Source text >>

Wanted by no one.
Hunted by everyone.
Sixteen-year-old Nathan lives in a cage: beaten, shackled, trained to kill. In a modern-day England where two warring factions of witches live amongst humans, Nathan is an abomination, the illegitimate son of the world’s most terrifying and violent witch, Marcus. Nathan’s only hope for survival is to escape his captors, track down Marcus, and receive the three gifts that will bring him into his own magical powers—before it’s too late. But how can Nathan find his father when there is no one safe to trust, not even family, not even the girl he loves?
I feel like, despite (inaccurate) comparisons to both The Hunger Games and Harry Potter, this book hasn’t garnered half as much as attention or hype as it probably should have. Maybe I’m just late and have, as always, missed that buzzy first bit of the party where everyone has arrived and is super hyped for Caribbean Crush and dancing on tables to Justin Bieber?
Have I arrived during the hangover stage? Because that would be so typical of me.
Either way, I really enjoyed Half Bad, the first installment in a dark fantasy trilogy by Sally Green. In Green’s modern society, witches live among humans (Fains); their community bisected into White Witches and Black Witches. White Witches are the tyrannical ruling class, dedicated to protecting the magical community and hunting down Black Witches.
Enter our main character, Nathan Byrn. Reviled by White Witches, Nathan is a Half Code. Kind of like a Half Blood in Harry Potter (“Me Dad’s a muggle, Mam’s a witch!” Sorry, couldn’t help myself), he was born to a White Witch Mother and a Black Witch Father. Unfortunately for Nathan his father, Marcus, is not any old garden variety Black Witch, but the most evil Black Witch of all time.
The story unfolds over quite a long timeline, following Nathan as he grows from a young boy into a young man, encountering some of the usual problems that come with hormones, growing up and all of that awkward jazz, as well as some otherworldly issues. The transitions are well-managed by Green, who uses distinctly divided sections and short chapters to feed the reader vital information whilst keeping the story clear and moving at a steady pace.
Half Bad is not a happy book, but it is a page turner. The plot is unashamed of its violence, and Green’s melancholic prose creates an atmosphere that is both bleak and vicious. You don’t often see the use of a second person narrative in YA books, but the chapters that employed this technique were striking; allowing me to get a real insight into Nathan’s head.

Given data >>
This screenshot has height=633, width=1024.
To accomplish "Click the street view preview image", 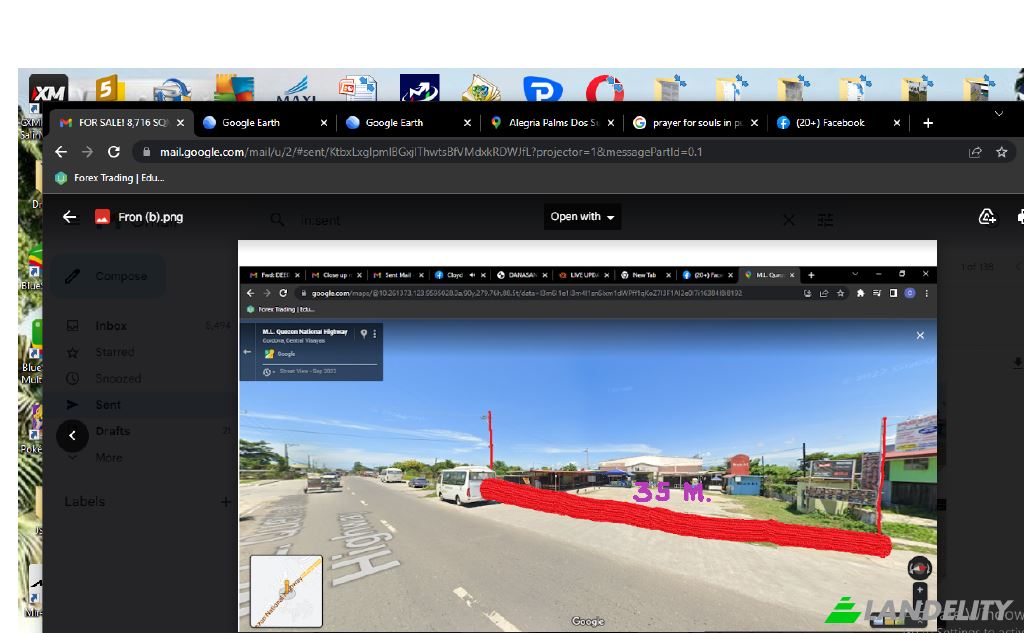I will (x=587, y=436).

Aim of the exercise >> List every book or series title that the book review above names.

Task result >> Half Bad, The Hunger Games, Harry Potter